Gel hot and cold packs are extremely handy for providing hot and cold therapy to soft tissue injuries. Chilling them is very easy, but heating them safely requires just a little more care.
Most hot and cold gel packs are a rectangular or lozenge-shaped sealed pouch made of plastic or nylon. They contain a water-based gel, which can be heated or cooled depending on your requirements. Chilling one is as simple as putting it in the fridge for half an hour, but heating one requires you to either soak it in hot water or cook it in the microwave. We recommend the microwave method because it is safer and faster.
- Set your microwave to 600w, (which is usually medium to medium-high depending on the model), place the hot & cold gel pack flat on the turntable, close the door and set it going for 20 seconds:
- Once it has cooked for 20 seconds, remove the gel pack USING AN OVEN GLOVE OR TOWEL to hold it.
- You will probably notice that the edges are warm while the middle is still cold. This is because there is less gel at the edges, and so it requires less energy to get warm there. (Also, no microwave ever heats anything evenly.)

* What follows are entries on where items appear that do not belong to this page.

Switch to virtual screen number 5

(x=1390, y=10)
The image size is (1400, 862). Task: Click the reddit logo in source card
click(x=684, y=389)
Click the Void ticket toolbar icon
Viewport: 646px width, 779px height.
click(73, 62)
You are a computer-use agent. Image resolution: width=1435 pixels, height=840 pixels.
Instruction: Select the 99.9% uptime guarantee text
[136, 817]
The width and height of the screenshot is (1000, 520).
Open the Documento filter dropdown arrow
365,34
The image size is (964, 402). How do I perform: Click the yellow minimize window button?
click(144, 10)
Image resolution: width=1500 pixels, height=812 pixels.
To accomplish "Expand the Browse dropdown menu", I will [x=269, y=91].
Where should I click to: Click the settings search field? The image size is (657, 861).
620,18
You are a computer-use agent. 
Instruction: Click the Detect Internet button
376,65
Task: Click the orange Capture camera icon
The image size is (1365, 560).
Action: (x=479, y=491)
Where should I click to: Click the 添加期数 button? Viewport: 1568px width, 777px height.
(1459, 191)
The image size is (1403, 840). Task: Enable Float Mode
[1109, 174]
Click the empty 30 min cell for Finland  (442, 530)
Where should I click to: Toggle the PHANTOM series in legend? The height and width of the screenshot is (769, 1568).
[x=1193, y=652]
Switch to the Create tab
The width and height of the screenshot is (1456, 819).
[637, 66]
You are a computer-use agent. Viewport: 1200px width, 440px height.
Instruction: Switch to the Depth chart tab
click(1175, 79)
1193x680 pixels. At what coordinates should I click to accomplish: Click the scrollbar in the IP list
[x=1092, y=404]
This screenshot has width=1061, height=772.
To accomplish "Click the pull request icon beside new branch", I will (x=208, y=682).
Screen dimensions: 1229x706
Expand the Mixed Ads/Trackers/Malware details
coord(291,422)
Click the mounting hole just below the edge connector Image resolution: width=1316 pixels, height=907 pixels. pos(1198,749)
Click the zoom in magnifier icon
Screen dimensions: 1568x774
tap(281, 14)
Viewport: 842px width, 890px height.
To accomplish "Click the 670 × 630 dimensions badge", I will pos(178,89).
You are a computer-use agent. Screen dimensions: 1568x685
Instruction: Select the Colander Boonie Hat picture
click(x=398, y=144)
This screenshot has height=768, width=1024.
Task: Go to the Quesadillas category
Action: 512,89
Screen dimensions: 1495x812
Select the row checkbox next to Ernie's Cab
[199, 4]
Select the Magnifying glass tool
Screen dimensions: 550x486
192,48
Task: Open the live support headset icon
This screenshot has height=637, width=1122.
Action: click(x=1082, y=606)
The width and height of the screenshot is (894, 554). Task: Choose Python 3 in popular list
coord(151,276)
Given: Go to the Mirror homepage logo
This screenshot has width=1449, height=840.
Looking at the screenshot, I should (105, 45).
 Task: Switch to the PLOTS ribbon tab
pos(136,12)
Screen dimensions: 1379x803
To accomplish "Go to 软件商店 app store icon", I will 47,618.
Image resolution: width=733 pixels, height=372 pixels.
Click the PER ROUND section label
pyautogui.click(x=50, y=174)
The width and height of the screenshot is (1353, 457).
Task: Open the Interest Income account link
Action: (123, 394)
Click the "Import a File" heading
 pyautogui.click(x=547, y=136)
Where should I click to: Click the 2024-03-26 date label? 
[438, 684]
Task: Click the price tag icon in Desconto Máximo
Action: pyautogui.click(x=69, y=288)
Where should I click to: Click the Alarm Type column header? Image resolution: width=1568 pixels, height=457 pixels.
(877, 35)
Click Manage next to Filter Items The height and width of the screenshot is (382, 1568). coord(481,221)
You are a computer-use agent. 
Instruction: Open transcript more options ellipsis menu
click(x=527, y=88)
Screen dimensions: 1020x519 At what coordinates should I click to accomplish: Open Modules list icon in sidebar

- Still holding it with the towel or glove, ‘squidge’ up the pack to move the gel around inside it and distribute the heat:
- Re-Flatten the hot and cold pack and return to the microwave for another 10-20 seconds, keeping an eye on it at all times.
- Remove the pack (again with a towel or glove), check the heat and squidge as necessary.
- If the gel pack still isn’t hot enough, return to the microwave and repeat the process of alternating between 10-20 second bursts of heating and bouts of squidging the pack in the glove or towel. It might take a few goes.
- Once the hot and cold pack is warm enough, wrap it in a towel or place it in a cover and then lay it on the body part you wish to treat.
Points to remember:
- The hot pack is intended to be applied to your body, so you really don’t need it to be that hot or you risk burning yourself. Medically, there is no advantage to anything more than gentle warmth.
- Don’t be tempted to leave the pack in the microwave for more than 10-20 seconds at a time. The plastic type in particular may melt at the edges if you heat one too aggressively. It’s important to do it in short bursts and to move the gel around the pack between each burst.
- Do make sure to watch the gel pack the whole time it is in the microwave – that way, if you do happen to over-do it, you have the chance to step in before you get gel all over the inside of your microwave.
- In the unlikely event that you do manage to split one of these packs, allow the gel to cool completely before attempting to clean it up. And don’t panic – the gel is non-toxic.
- Again, always handle the pack through a towel or oven glove and do not apply it directly to the skin without some kind of cover.
Follow all the instructions above and you should have no problem in getting a nice warm hot pack ready for use within a couple of minutes.